Exercise material ::

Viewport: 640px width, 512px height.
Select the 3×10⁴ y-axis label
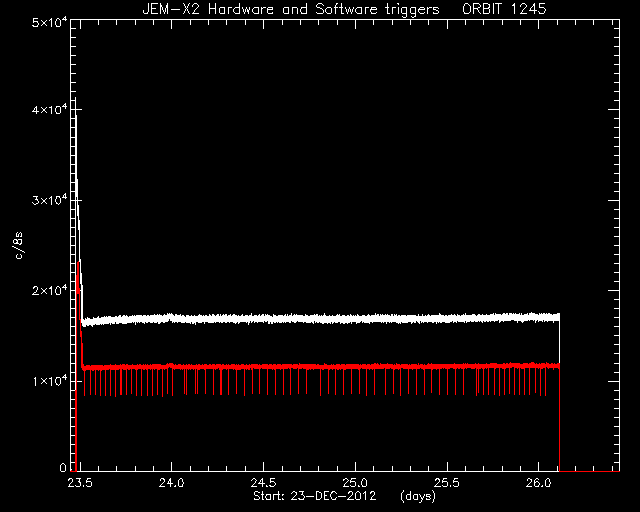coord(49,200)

==

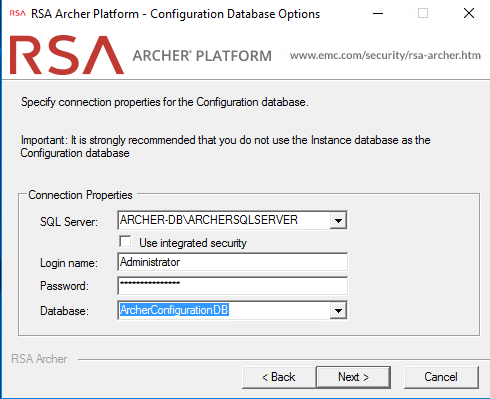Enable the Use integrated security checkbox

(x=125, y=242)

--

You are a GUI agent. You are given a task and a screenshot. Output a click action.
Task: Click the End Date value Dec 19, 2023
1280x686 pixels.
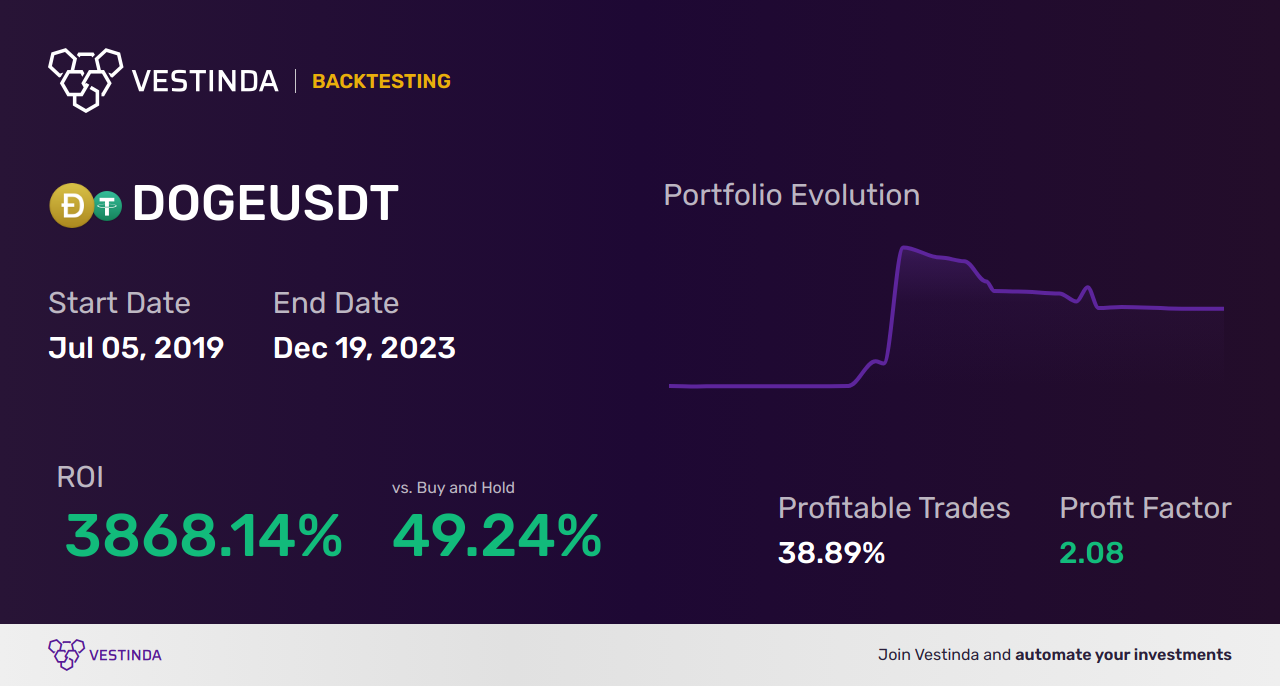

Exercise objective :: In the material above, locate the line containing "You are a GUI" and the line containing "1280x686 pixels.". Transcribe exactly those two lines and every line between them, and nothing more.

Output ::
You are a GUI agent. You are given a task and a screenshot. Output a click action.
Task: Click the End Date value Dec 19, 2023
1280x686 pixels.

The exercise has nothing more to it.